Simultaneously as Veronica rounded the corner, an overhead announcement blared, “Clean-up on aisles 5 and 6.”  Veronica had no choice but to stop. In front of her was a  multi-collision. A dolly loaded with flour had rammed a bakery rack of doughnuts, subsequentially overturning. Veronica watched fascinated to see a pink-sprinkled doughnut rolling away and heading toward the meat counter. The crash somehow forced a very large man backward into an open cooler full of egg cartons. Flour was drifting as dust in the air. The momentary silence that tends to fill voids of embarrassment and calamity was only brief. Veronica normally would have laughed and should have laughed but in her present mood, she closed her eyes, her anger finally unleashed.

With disgust in her tone and nonchalance in her stance, Veronica waved her arms and glared  at the crowd of on-looker as she bellowed,  “No more, I’m done!” Then turning on her heels, she strolled away. Reaching for her shopping list, she stuffed it in her handbag.

Veronica then slyly picked up her lipstick-stained Starbucks coffee cup.

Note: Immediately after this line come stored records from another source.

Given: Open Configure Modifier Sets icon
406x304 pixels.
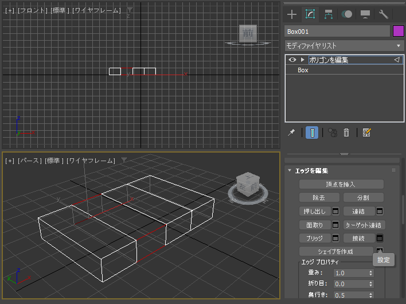Looking at the screenshot, I should (367, 132).
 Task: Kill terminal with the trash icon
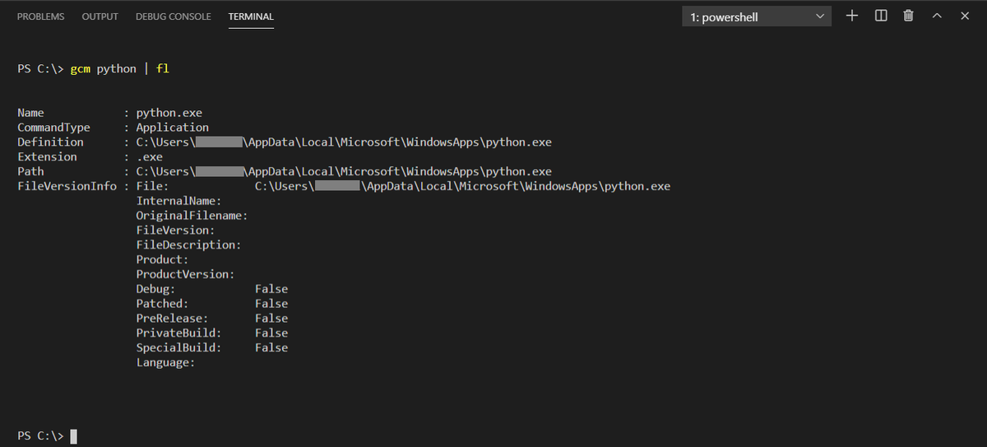click(908, 16)
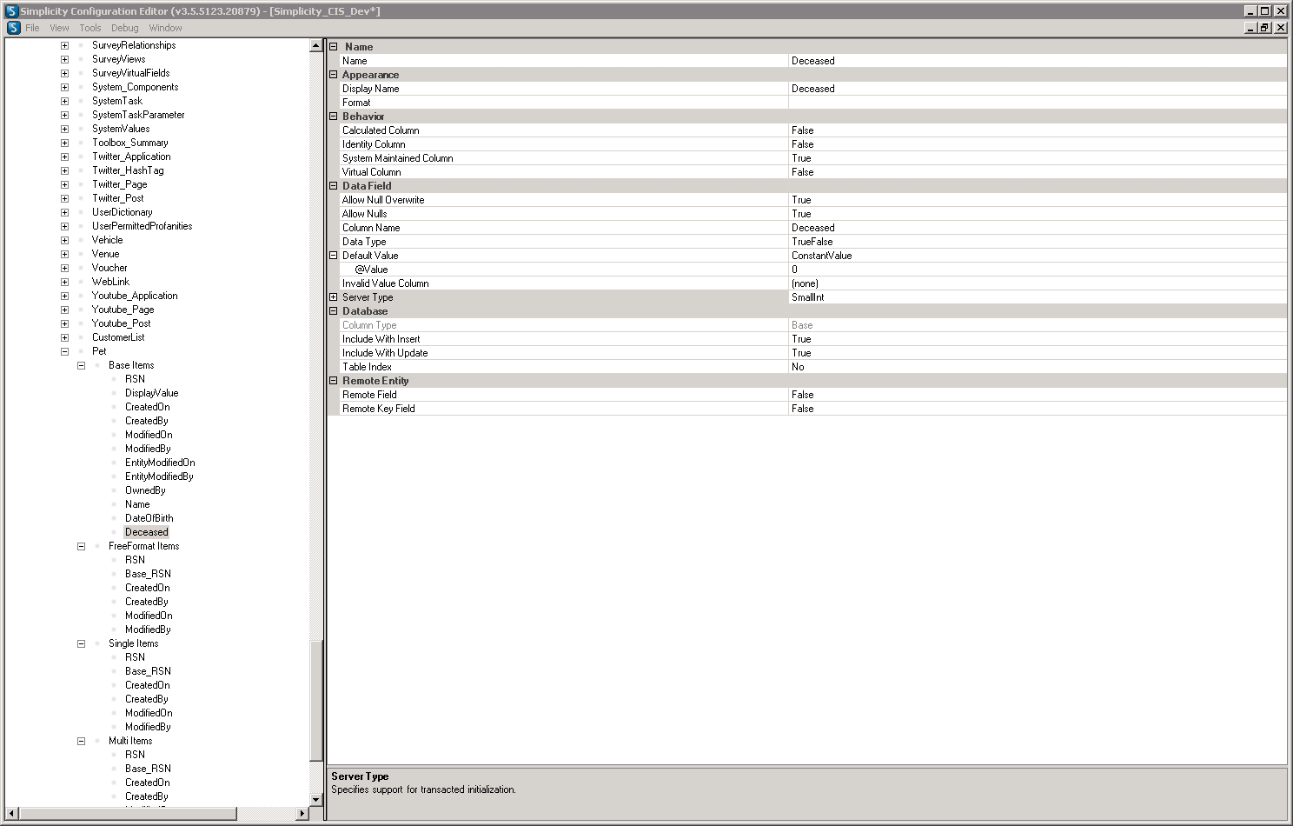This screenshot has width=1293, height=826.
Task: Collapse the Behavior property category
Action: (333, 117)
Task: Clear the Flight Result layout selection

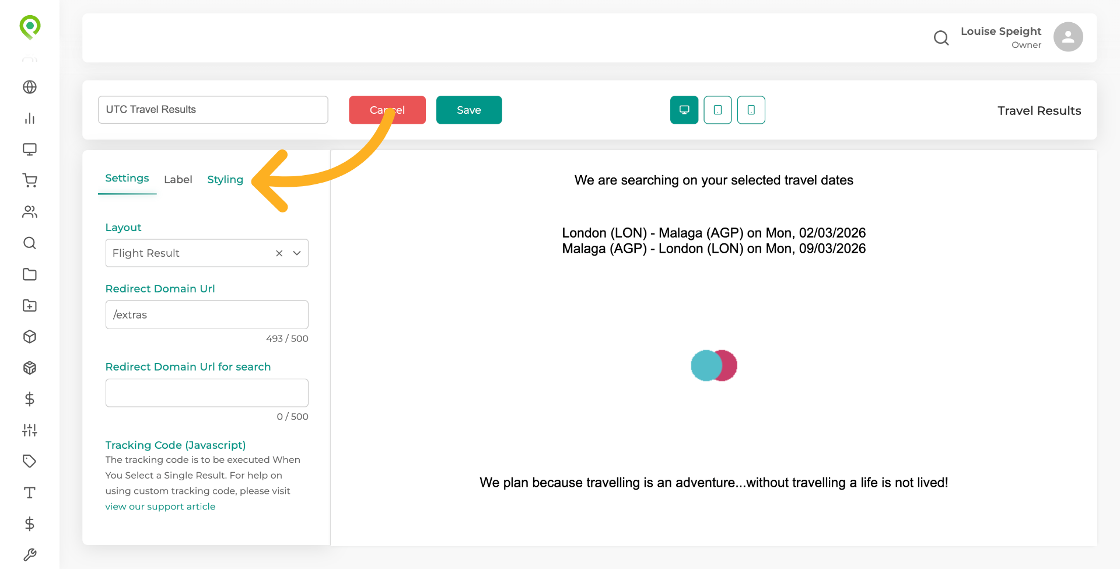Action: click(x=279, y=253)
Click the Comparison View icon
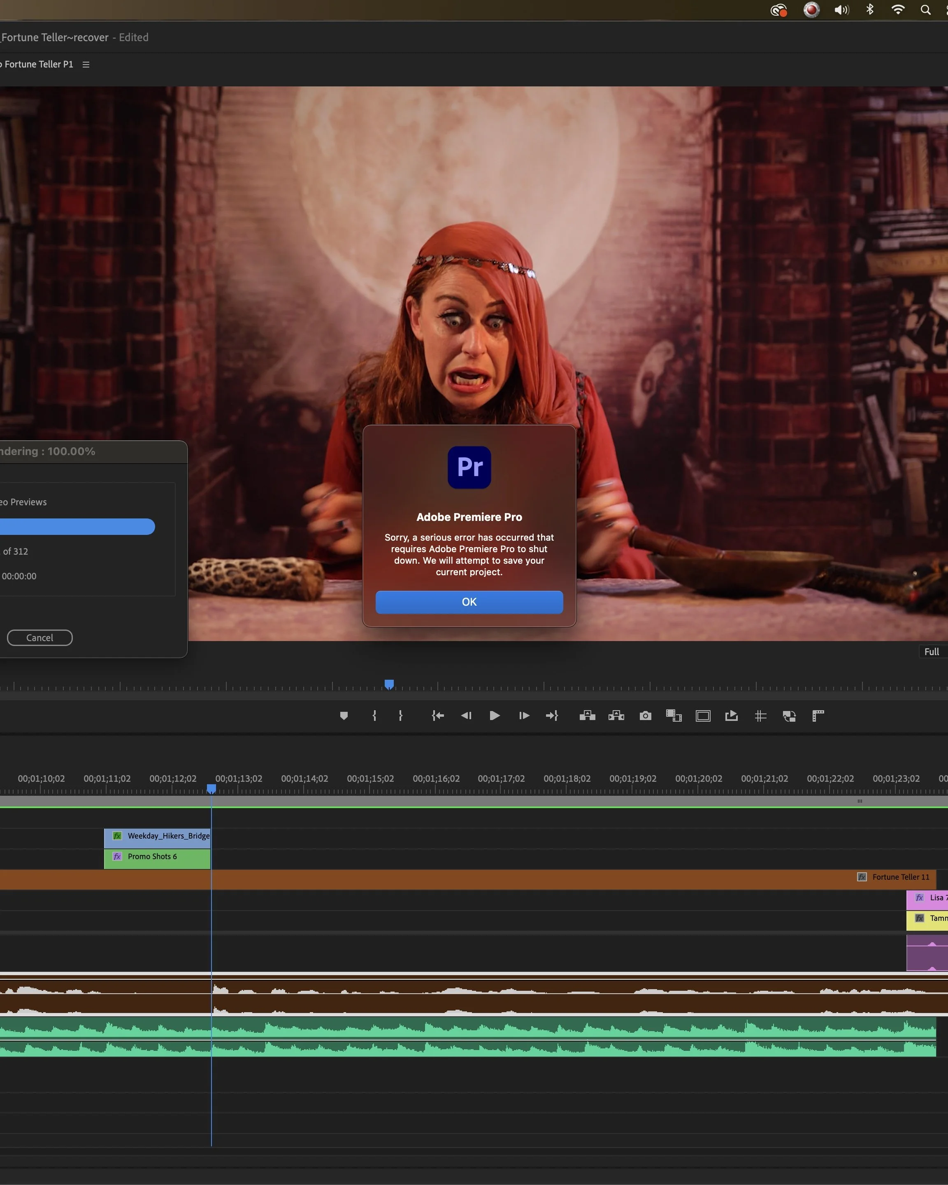Viewport: 948px width, 1185px height. (674, 716)
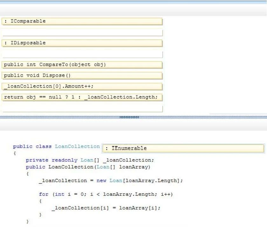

Looking around to see if anyone was watching,  she nudged the cart down the aisle, coming to a stop in front of a display of canning jars, pickling lime, and wax. Would anyone notice if I left my cart here?

Then noticing the two-pound brick of cheddar cheese, Veronica felt a prick of guilt. You need to be refrigerated. She picked it up and grasping it to her chest, she carried it back to the cooler case and placed it carefully to sit among the other thousand chunks of cheese.

Now free of her cart and free of the cheese, Veronica with a cold cup of coffee in her hand and her purse slung over her should eye the exit and causally walked out.

Sliding into her car seat, she ducked down low. After a few minutes, her heart slowed its rapid beating. Looking through her rear-view mirror, she half waiting for some bagger-boy to come over and tap her glass. She imagined he would shake his finger at her in irritation. Veronica almost faltered again when she envisioned a lackey discovering her abandoned loaded cart. It would of course be late in the evening. Maybe they would try to profile me, she thought quickly racking her brain for any telltale sign she left behind. I hope Captain Crunch will keep his mouth shut, she thought.

Then, the moment of her hasty departure passed. Veronica’s spirits lifted as she welcomed a new feeling of empowerment. She had reclaimed her morning! In addition, she had saved money, a lot of money and she now was not obliged to race home before the ice cream melted. Veronica was immensely satisfied to have no obligations at all. It really was a lovely Saturday morning?